____ ESTRATTO SCELTO
8. In conseguenza di tutto quanto rilevato, in accoglimento del motivo in esame la sentenza del TAR deve essere riformata, dovendo essere dichiarato irricevibile il ricorso della A. e, conseguentemente, il successivo atto contenente motivi aggiunti ulteriori.

9. Peraltro, l’impugnativa della A. non solo doveva essere dichiarata irricevibile, ma respinta anche per la sua infondatezza.

Come infatti evidenzia l’appellante Ke., lo stesso TAR ha chiaramente colto le ragioni per le quali l’offerta di quest’ultima è stata giudicata migliore rispetto a quella della A.. Ciò si evince dal § II.1) della parte in diritto della pronuncia qui appellata, che si riporta per esteso: “La richiamata documentazione dell’Ufficio Tecnico, redatta in data 18.12.2013, ha preliminarmente riassunto i principali contenuti delle due offerte, evidenziando che quella della ricorrente, con riferimento all’aspetto economico, prevedeva una richiesta di compenso in parte “fissa” ed in parte “variabile”, laddove quella della controinteressata solo “variabile”. Quanto alla vera e propria comparazione tra le due offerte, la stessa ha avuto luogo solo con riferimento a detto elemento economico (compenso), precisando che “i valori utilizzati per i conteggi sono quelli reali dell’ultimo quinquennio (2009-2013), rielaborati con i parametri delle offerte presentate. Si fa notare che per omogeneità di confronto è stato utilizzato il prezzo di vendita del carburante A.-IP nel periodo di riferimento”. Gli esiti numerici di tale comparazione, consistente sostanzialmente nella simulazione dei compensi riconosciuti alla stazione appaltante, sulla base del carburante venduto nell’ultimo quinquennio, alle condizioni offerte in sede di gara, sono stati riassunti nelle tabelle 1 e 2, le quali hanno evidenziato che l’offerta della controinteressata è più vantaggiosa”.

In altri termini, l’organo tecnico, le cui valutazioni sono state fatte integralmente proprie dal consiglio direttivo dell’A. nel provvedimento di aggiudicazione, ha posto in comparazione i prezzi unitari del carburante offerti dalle due competitrici, rendendoli in particolare omogenei, a fronte del fatto che, avvalendosi delle opzioni previste nella lettera di invito, la A. aveva offerto un prezzo fisso-variabile, contro quello fisso proposto dalla Ke.. In particolare, la citata tabella 1 offre una chiara rappresentazione dei vantaggi economici derivanti dall’offerta di quest’ultima.
________
CONSEGNA 1: Mostra ogni riga delle voci che contiene la stringa "label", distinguendo tra maiuscole e minuscole.
____ MATERIALE DI LAVORO
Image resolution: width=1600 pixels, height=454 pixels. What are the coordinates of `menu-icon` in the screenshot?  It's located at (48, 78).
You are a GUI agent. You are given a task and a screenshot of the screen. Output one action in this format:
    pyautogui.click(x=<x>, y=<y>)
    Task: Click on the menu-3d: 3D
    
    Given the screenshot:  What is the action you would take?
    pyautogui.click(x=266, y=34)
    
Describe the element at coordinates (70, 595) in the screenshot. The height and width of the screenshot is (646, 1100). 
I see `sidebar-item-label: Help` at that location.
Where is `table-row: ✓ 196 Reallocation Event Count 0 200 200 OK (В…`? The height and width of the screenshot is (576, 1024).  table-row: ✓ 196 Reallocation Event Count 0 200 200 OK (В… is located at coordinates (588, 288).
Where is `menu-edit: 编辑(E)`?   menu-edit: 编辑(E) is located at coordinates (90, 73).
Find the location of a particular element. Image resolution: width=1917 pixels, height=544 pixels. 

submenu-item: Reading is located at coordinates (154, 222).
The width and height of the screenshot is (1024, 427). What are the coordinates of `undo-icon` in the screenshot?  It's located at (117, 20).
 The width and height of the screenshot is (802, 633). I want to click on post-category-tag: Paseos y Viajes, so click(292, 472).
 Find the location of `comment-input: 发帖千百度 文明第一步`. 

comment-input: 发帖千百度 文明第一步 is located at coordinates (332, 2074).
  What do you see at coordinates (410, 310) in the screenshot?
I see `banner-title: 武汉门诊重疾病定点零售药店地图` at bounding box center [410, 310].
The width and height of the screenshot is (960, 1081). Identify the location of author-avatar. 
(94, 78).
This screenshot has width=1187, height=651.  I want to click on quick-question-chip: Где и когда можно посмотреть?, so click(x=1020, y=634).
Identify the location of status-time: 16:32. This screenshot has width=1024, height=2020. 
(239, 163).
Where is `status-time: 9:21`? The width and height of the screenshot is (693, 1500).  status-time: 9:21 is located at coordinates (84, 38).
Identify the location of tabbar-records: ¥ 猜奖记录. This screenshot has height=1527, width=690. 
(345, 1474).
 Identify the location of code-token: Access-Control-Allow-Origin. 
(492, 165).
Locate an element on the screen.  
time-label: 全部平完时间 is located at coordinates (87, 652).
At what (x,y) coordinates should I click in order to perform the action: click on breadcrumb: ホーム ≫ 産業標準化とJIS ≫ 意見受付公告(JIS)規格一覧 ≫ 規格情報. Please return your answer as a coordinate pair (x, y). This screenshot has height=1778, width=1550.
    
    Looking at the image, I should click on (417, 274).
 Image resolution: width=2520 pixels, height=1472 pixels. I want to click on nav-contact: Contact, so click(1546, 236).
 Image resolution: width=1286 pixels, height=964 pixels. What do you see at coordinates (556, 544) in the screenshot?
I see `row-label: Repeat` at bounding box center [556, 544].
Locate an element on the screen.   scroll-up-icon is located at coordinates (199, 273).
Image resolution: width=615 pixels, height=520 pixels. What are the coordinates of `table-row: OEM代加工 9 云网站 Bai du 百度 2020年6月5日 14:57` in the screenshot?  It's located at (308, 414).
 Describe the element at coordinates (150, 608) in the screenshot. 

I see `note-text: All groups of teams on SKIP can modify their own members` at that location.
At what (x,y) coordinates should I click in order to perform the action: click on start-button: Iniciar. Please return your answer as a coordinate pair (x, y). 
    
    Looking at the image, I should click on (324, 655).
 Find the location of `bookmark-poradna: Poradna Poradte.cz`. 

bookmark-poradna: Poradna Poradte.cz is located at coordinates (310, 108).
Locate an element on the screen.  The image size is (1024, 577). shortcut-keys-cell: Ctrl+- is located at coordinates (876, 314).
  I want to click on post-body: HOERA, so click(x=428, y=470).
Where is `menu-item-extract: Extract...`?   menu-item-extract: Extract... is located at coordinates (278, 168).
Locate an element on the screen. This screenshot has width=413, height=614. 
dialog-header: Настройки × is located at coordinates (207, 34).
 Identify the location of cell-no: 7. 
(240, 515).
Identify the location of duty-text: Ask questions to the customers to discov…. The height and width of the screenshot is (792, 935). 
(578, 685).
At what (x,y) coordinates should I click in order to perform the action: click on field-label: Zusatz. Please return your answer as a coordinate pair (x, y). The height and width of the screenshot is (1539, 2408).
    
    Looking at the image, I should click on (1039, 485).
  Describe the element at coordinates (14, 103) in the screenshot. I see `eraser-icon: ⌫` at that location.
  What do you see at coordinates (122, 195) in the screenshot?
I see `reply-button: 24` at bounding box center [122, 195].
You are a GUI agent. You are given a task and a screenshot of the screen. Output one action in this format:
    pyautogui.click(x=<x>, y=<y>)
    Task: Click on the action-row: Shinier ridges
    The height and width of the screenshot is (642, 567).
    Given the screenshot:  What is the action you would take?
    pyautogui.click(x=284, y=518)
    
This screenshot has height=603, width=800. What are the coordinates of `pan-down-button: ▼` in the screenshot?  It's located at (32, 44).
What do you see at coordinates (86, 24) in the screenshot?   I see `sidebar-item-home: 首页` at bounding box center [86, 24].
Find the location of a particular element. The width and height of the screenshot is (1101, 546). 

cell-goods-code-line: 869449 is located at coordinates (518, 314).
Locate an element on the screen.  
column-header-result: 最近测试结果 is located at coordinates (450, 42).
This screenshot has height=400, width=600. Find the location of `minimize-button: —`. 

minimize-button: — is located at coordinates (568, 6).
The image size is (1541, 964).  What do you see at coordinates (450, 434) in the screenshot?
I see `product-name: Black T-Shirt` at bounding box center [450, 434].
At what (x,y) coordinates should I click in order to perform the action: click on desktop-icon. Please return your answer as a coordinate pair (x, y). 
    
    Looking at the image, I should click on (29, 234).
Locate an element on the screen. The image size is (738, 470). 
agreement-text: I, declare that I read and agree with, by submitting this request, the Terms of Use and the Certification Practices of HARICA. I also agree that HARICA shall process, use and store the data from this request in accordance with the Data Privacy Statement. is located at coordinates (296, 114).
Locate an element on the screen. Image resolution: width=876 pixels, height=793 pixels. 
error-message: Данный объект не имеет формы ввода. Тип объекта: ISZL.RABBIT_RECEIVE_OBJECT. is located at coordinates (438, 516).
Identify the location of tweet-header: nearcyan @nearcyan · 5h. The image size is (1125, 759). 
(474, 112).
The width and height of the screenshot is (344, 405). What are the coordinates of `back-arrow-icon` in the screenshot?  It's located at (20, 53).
________
CONSEGNA 2: Prosegui l'estratto sulla sentenza d'appello relativa all'aggiudicazione, partendo dopo l'ultima frase riportata.

LA TUA RISPOSTA 1:
I see `sidebar-item-label: Help` at that location.
time-label: 全部平完时间 is located at coordinates (87, 652).
I see `row-label: Repeat` at bounding box center [556, 544].
At what (x,y) coordinates should I click in order to perform the action: click on field-label: Zusatz. Please return your answer as a coordinate pair (x, y). The height and width of the screenshot is (1539, 2408).

LA TUA RISPOSTA 2:
E’ conseguentemente possibile evincere dal documento in esame che le modalità con le quali si è svolta comparazione tra i prezzi rispettivamente offerti dalle due candidate.

10. A conferma di ciò deve sottolinearsi che la stessa A. ha ben potuto comprendere le ragioni per le quali l’offerta dell’aggiudicataria è stata ritenuta migliore alla propria. Infatti, nel secondo motivo aggiunto proposto davanti al TAR l’odierna appellata ha formulato censure puntuali al giudizio espresso dall’organo tecnico dell’A., evidenziandone in più punti i motivi per i quali lo stesso non poteva essere ritenuto condivisibile, in particolare in ordine alle caratteristiche migliorative dell’offerta del prezzo al litro del carburante.

11. Diversamente da quanto ritenuto dal giudice di primo grado, deve pertanto ritenersi assolto l’obbligo motivazionale gravante sulle amministrazioni ai sensi dell’art. 3 l. n. 241/1990.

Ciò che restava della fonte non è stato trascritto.